Shalev also writes that Deputy Foreign Minister Tzipi Hotovely ordered Issacharoff’s dad, Israeli envoy to Berlin Jeremy Issacharoff, to portray his son as a liar.
That didn’t stop the right-wing Im Tirtzu organization to call for the ambassador’s ouster, though, according to Israel Hayom, which credits its own “expose” for the move. However, the paper reports, the Foreign Ministry has no intention of visiting the sins of the son upon the father.
“Our ambassador in Berlin is an excellent, ethical man, and can manage separating his diplomatic activities from his son’s participation in an organization that’s problematic from the point of view of the State of Israel,” Hotovely is quoted as saying.
As for the stories the papers decided to place at the top, only Haaretz’s has any sort of peg that is of the moment, reporting in its main headline that a whopping 92 percent of sexual harassment cases are closed without charges being brought.
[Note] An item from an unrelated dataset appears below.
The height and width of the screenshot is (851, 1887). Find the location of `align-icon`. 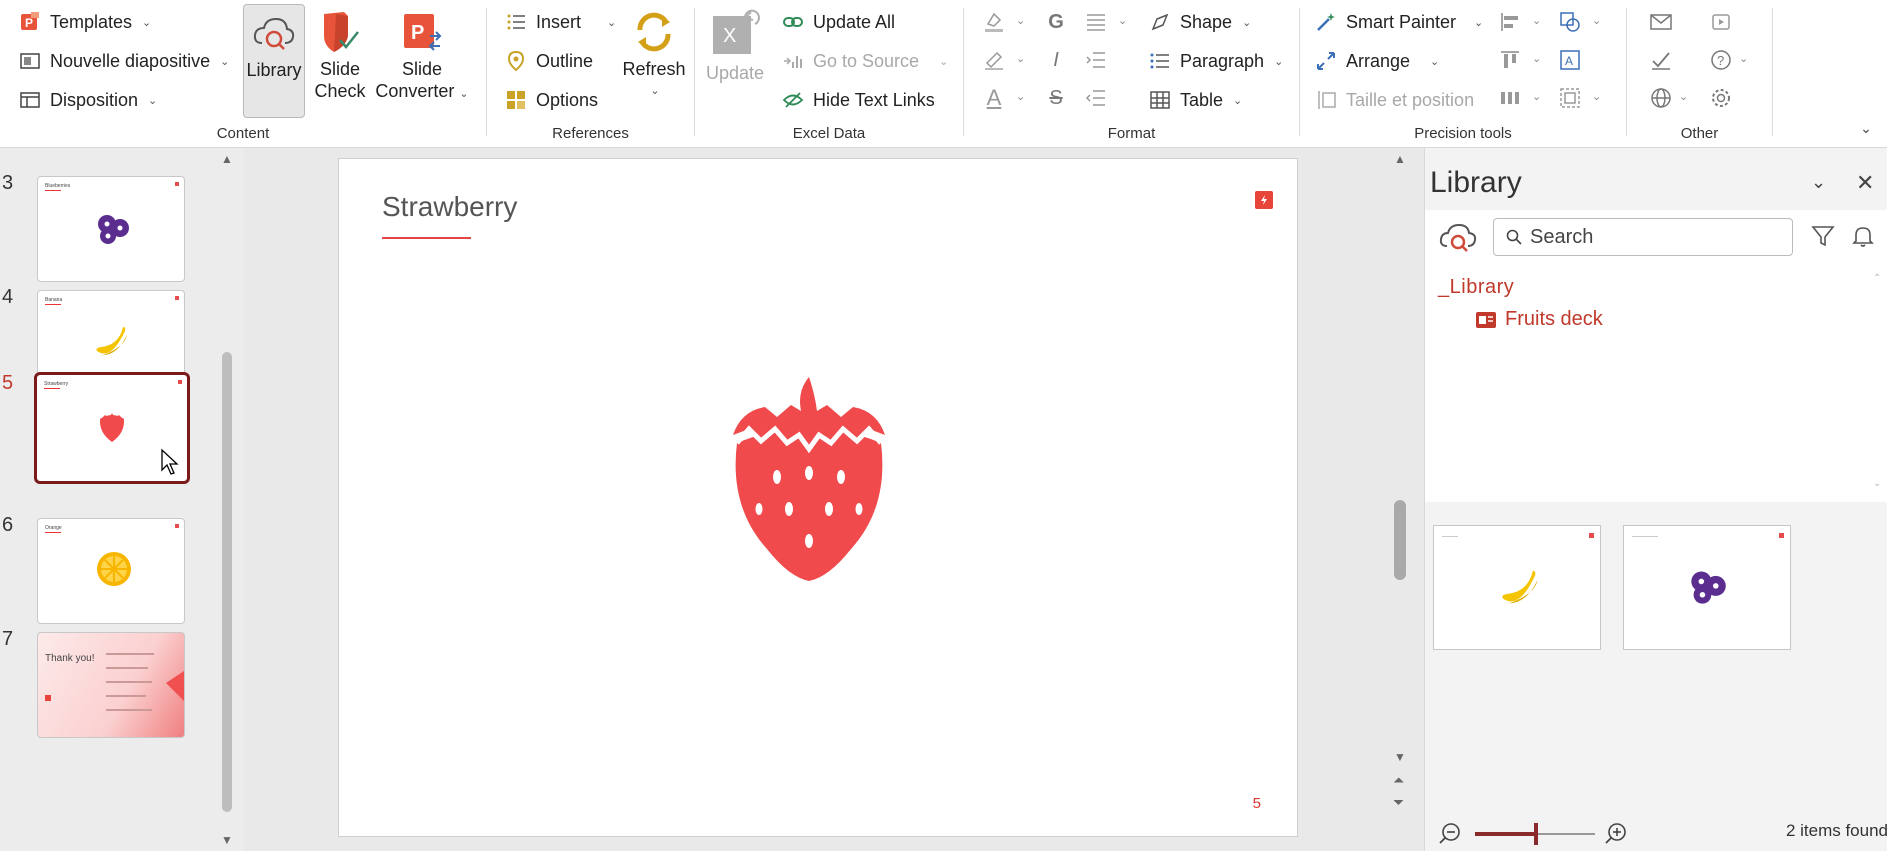

align-icon is located at coordinates (1096, 22).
The number, based on a report from the Association of Rape Crisis Centers set to be presented to the Knesset, sounds bad, and it is, but it also involves some massaging of the figures, since it’s based on the fact that 26 indictments were filed in which harassment was the main charge, and 324 cases closed. However, there were 99 more cases in which harassment was an ancillary charge, meaning that it seems closer to 73% of cases are closed without charges.
With the paper also reporting that 84% of cases for all sex crimes were closed last year, though, the situation still seems spectacularly lopsided.
“The report portrays a despairing picture of the way the legal system handles sex offenses in general, and sexual harassment in particular,” the paper quotes Orit Sulitzeanu, the head of the association, as saying.
In Israel Hayom, numbers paint a sunnier picture, though clouds lurk, with the top story reporting on a survey that shows 60% of Israeli Arabs are proud to be Israeli and 73% feel a part of Israeli society. One could also say the fact that over a quarter of a minority don’t feeling proud or part of society is a problem, and lower down the paper does admit that the survey shows everything is not all puppy dogs and rainbows for Arabs in Israel.
“According to the survey, most Arabs have Jewish friends and are willing for their children to study with Jews. However, most feel that there is incitement against Arabs among Jewish society, and only a few think the Arabs incite against Jews,” the paper writes.
Lastly, the news that Yedioth Ahronoth couldn’t wait to tell its readers is about a ranking of hospital emergency rooms — which it also terms an “exposé.” We’ll spare the bloody details, and just note that if you are going to need to get some emergency care, try to make sure you are around the Petah Tikva-Bnei Brak area, which is where two of the three top emergency rooms are. The third is in Nazareth.
And try to make sure you are nowhere south of Tel Aviv, where Ashkelon’s Barzilay hospital and Holon’s Wolfson Medical Center get the worst ratings.